I. Historicisation du discours sur l'actualisation:


Merci pour cette invitation à parler d'actualisation à l'ENS: mon livre de 2007, Lire, interpréter, actualiser, n'avait obtenu aucun compte-rendu dans la presse de l'époque (il en a reçu un, qui m'a beaucoup touché, plus tard, dans Critique, grâce à Michel Jeanneret). Ce sont la force et le rayonnement du soutien des gens de Fabula qui lui ont permis d'obtenir une certaine visibilité, grâce à de riches discussions critiques. Je profite de cette occasion pour les remercier de la générosité de leur travail.

Il s'agissait avec le livre de prendre le contrepied d'un déséquilibre de l'enseignement universitaire français très porté sur l'historicisme, afin de rééquilibrer les choses en y injectant une plus forte dose d'actualisation (sans bien entendu prétendre «remplacer» l'un par l'autre).

L'expression de lecture actualisante apparaissait dans Jean-Louis Dufays, Stéréotypie et lecture (1994): « lectures génératives», qui s'attachent à «expliquer le texte en termes causalistes en inscrivant ses signes dans une Histoire»; «lectures actualisantes» qui ne visent pas à «respecter l'historicité du texte», mais à «actualiser ses virtualités».
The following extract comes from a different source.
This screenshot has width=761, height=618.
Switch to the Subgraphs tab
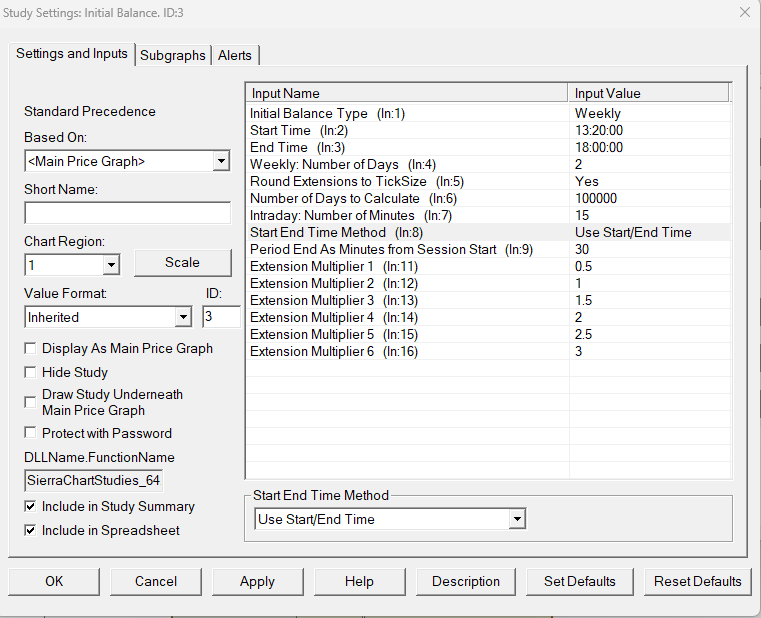pos(173,55)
II. Une proposition de définition:


«Une interprétation littéraire d'un texte ancien est actualisante dès lors que a) elle s'attache à exploiter les virtualités connotatives des signes de ce texte, b) afin d'en tirer une modélisation capable de reconfigurer un problème propre à la situation historique de l'interprète, c) sans viser à correspondre à la réalité historique de l'auteur, mais d) en exploitant, lorsque cela est possible, la différence entre les deux époques (leur langue, leur outillage mental, leurs situations socio-politiques) pour apporter un éclairage dépaysant sur le présent.» (chapitre 13 de Lire, interpréter, actualiser).

Ce qui a pu paraître choquant était le point c ("sans viser à correspondre à la réalité historique de l'auteur"); ce qui est intéressant est le point d ("en exploitant [...] la différence entre les deux époques"). Or il y a une tension, sinon une contradiction apparente/pratique entre c et d.
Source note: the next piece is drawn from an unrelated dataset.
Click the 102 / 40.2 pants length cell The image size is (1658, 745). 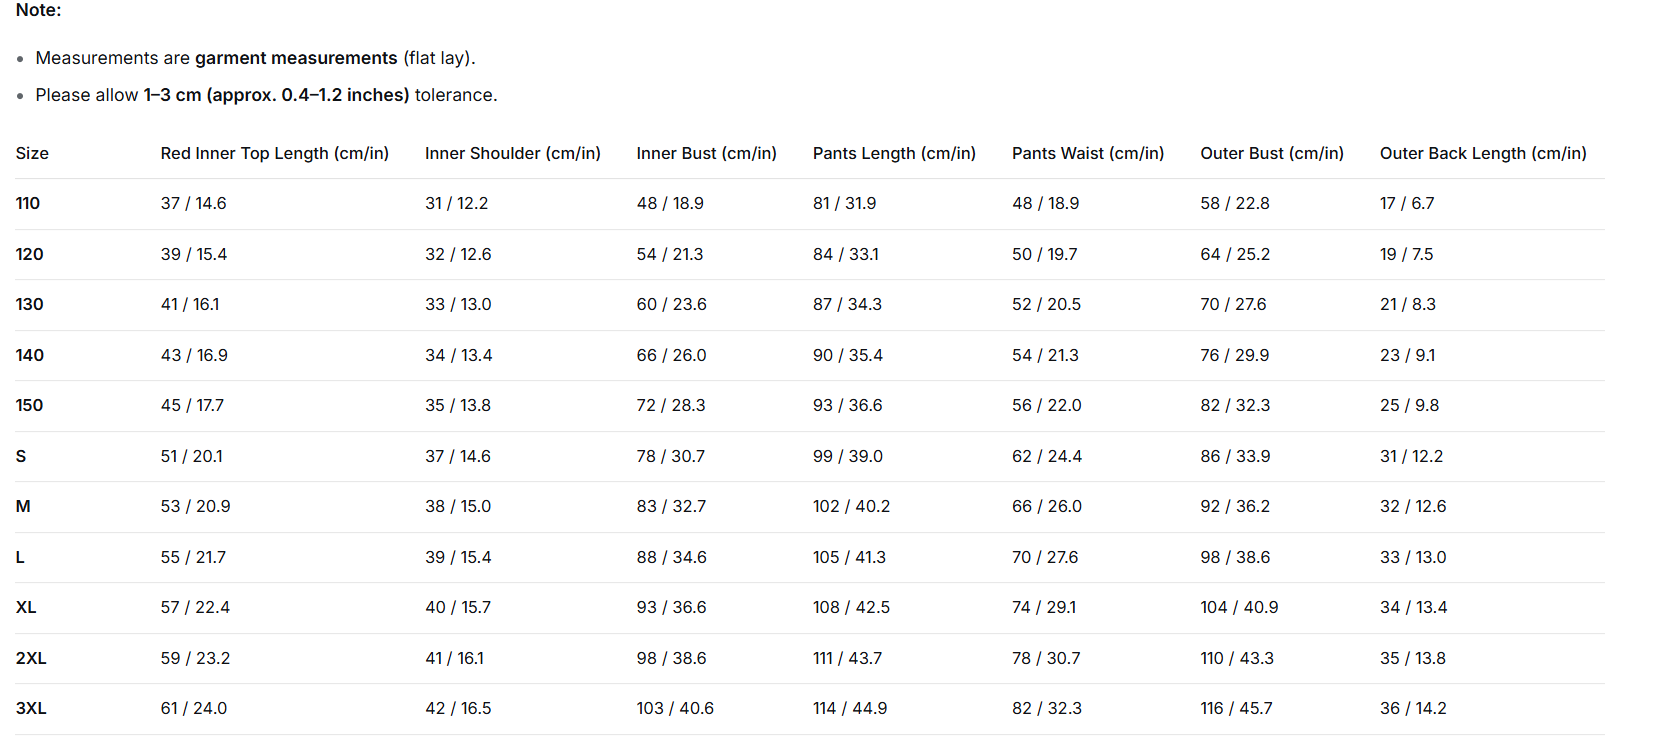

III. Une contradiction pratique: faire ou ne pas faire de l'histoire littéraire!


La réponse est bien sûr qu'il faut en faire (reste à savoir comment: le modèle m'en semble être le livre dirigé par Denis Hollier, A New History of French Literature, 1989 (trad fr. De la littérature, Bordas, 1992).

La curiosité pour le caractère historique du roman peut servir de sensibilisation à la distance, à la différence. Il ne s'agit pas tant d'une hygiène de la vérité que d'une hygiène de la distance prise envers notre propre monde: lire des textes littéraires du passé en tant que textes du passé n'a pas pour objet de (re)trouver leur vérité originelle, mais de nous dé-payser, de nous faire voyager. En ce sens, c'est strictement parallèle au fait de lire des romans venant d'autres cultures (géographiques). Il s'agit de cultiver une résistance au direct, et au court-circuit qui lui fait répéter les mêmes clichés.

La littérature est un opérateur de détour: par la fiction, par la versification, par les genres, par la subjectivité/l'idiolecte d'autrui, par l'immersion dans un point de vue étranger (voisin ou lointain) ET par le temps historique.

La littérature cultive une intel-ligence du détour: une inter-lecture qui permet de ne pas regarder directement la réalité, mais de la regarder à travers les pages d'un livre.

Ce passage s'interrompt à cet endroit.